--- Written instruction ---
Please print the listing below word for word, omitting the pictures.

○ ○ ○ ○ ○ ○ ○

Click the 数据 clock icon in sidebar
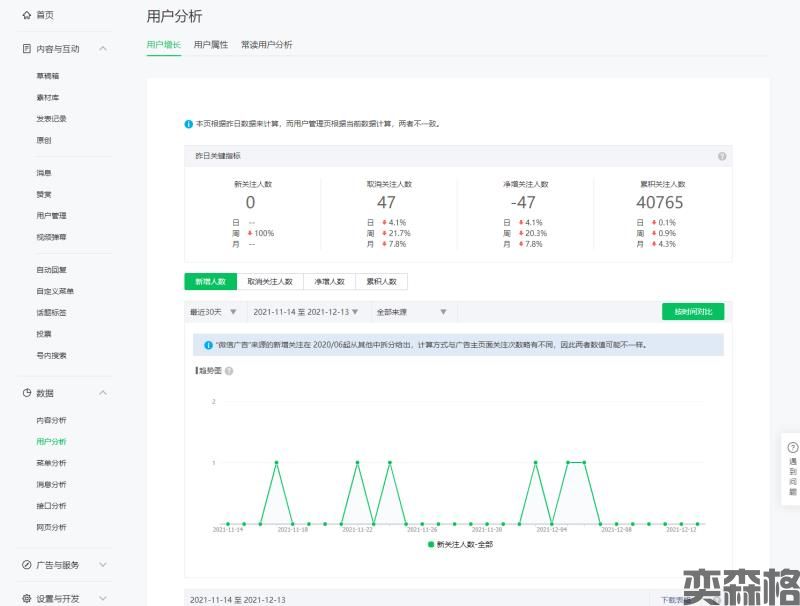tap(26, 393)
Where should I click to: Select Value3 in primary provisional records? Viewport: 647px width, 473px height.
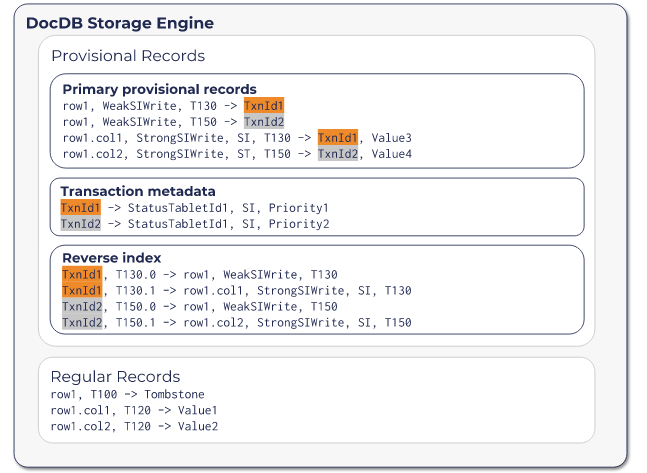click(x=392, y=138)
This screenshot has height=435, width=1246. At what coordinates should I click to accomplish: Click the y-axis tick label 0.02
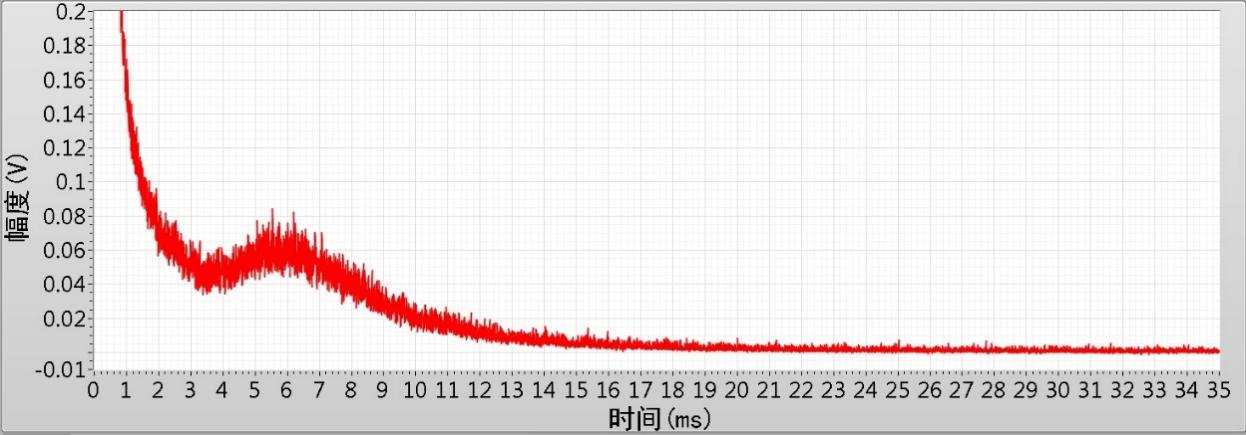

○ ○ ○ ○ ○ ○ ○

--- Answer to this exercise ---
Click the 数据 clock icon in sidebar
tap(26, 393)
Where should I click to: Select Value3 in primary provisional records? Viewport: 647px width, 473px height.
click(x=392, y=138)
This screenshot has height=435, width=1246. At what coordinates should I click to accomplish: Click the y-axis tick label 0.02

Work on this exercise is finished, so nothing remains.